Step by step solution

01

Calculate transmission time

The transmission time is the time it takes to send the entire packet over the link. It is given by the formula: \[ \text{Transmission Time} = \frac{\text{Packet Size}}{\text{Bandwidth}} \] For a 10-Mbps Ethernet and a packet size of 5000 bits: \[ \text{Transmission Time} = \frac{5000 \text{ bits}}{10 \times 10^6 \text{ bits/s}} = 0.0005 \text{ s} = 500 \text{ μs} \]
02

Calculate propagation delay

The propagation delay is the time it takes for a bit to travel from the sender to the receiver. This is given as 10 μs per link.
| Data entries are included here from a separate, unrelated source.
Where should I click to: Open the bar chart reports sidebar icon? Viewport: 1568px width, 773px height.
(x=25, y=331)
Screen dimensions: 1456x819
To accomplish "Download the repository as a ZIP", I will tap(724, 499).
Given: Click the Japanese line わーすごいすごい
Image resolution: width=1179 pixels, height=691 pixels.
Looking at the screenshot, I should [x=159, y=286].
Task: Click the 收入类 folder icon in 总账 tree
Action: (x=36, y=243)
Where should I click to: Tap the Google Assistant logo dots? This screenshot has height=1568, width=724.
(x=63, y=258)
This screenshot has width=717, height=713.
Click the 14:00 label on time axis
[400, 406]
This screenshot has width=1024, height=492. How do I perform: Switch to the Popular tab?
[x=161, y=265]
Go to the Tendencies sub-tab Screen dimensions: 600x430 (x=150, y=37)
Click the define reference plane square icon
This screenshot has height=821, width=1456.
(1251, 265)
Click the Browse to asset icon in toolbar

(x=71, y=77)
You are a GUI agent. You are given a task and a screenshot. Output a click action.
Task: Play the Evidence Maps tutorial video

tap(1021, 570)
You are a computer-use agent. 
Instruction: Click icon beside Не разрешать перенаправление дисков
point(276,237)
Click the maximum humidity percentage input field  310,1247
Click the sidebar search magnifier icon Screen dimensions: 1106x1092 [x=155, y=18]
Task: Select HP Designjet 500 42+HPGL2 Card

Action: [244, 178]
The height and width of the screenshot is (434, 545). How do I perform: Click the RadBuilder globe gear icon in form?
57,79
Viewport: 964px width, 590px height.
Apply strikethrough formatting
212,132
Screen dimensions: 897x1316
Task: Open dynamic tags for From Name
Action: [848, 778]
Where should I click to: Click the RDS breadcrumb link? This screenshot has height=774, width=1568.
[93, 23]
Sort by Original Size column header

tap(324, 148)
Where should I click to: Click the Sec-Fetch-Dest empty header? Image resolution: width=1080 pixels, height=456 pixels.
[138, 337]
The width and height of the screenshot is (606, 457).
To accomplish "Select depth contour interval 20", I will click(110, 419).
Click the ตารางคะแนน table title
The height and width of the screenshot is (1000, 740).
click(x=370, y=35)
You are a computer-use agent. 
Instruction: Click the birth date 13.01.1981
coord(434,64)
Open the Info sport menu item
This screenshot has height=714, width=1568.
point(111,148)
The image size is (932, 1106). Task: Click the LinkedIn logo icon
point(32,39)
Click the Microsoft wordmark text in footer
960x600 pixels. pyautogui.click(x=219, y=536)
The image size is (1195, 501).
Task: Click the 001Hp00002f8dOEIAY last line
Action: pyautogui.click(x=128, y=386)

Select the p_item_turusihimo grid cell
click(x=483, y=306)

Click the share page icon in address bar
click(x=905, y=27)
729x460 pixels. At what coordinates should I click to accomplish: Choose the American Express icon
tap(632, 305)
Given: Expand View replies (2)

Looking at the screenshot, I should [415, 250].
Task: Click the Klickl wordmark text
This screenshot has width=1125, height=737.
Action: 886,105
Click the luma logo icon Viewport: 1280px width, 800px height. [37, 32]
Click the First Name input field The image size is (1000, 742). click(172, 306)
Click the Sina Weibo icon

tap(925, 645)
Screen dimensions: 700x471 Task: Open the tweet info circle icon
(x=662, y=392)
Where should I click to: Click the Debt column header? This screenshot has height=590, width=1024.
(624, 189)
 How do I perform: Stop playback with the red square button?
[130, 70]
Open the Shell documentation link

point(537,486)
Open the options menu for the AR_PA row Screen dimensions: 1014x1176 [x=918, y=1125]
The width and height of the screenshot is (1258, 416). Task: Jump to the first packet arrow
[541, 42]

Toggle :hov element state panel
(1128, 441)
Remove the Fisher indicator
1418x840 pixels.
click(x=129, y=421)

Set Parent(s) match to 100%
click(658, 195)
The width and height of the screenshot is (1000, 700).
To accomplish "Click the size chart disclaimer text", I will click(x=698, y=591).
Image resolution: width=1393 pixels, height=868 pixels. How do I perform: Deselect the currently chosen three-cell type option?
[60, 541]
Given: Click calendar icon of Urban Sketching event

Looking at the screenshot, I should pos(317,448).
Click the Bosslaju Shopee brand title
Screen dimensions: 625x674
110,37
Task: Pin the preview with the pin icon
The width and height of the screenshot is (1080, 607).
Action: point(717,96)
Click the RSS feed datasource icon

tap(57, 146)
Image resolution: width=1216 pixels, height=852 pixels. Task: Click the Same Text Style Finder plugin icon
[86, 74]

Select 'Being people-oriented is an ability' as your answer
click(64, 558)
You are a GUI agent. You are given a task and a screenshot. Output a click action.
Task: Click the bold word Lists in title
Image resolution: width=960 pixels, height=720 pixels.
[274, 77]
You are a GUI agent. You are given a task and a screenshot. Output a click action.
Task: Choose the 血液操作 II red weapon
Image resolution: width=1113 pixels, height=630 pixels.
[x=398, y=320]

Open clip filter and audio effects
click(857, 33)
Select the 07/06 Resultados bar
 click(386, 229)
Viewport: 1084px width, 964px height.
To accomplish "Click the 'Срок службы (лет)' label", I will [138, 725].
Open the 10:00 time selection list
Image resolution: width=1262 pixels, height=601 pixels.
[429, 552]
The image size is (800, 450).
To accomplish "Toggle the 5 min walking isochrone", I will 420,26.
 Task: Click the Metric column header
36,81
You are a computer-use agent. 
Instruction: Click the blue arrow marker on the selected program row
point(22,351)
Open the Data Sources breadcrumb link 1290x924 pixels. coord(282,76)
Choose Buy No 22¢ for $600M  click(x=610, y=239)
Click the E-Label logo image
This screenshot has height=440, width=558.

For part (a) with one link: \[ \text{Propagation Delay} = 10 \text{ μs} \]
03

Calculate total latency for part (a)

For part (a), with one store-and-forward switch: \[ \text{Total Latency} = \text{Transmission Time} + 2 \times \text{Propagation Delay} \] Because the switch introduces its own propagation delay: \[ \text{Total Latency} = 500 \text{ μs} + 2 \times 10 \text{ μs} = 520 \text{ μs} \]
04

Calculate total latency for part (b)

For part (b), with three store-and-forward switches, we have four links: \[ \text{Total Latency} = \text{Transmission Time} + 4 \times 10 \text{ μs} \] \[ \text{Total Latency} = 500 \text{ μs} + 40 \text{ μs} = 540 \text{ μs} \]
05

Calculate transmission time for cut-through switching in part (c)

For cut-through switching, the switch starts retransmitting after receiving 200 bits. \[ \text{Transmission Time}_{\text{initial}} = \frac{200 \text{ bits}}{10 \times 10^6 \text{ bits/s}} = 20 \text{ μs} \]
06

Calculate remaining transmission time for each link in part (c)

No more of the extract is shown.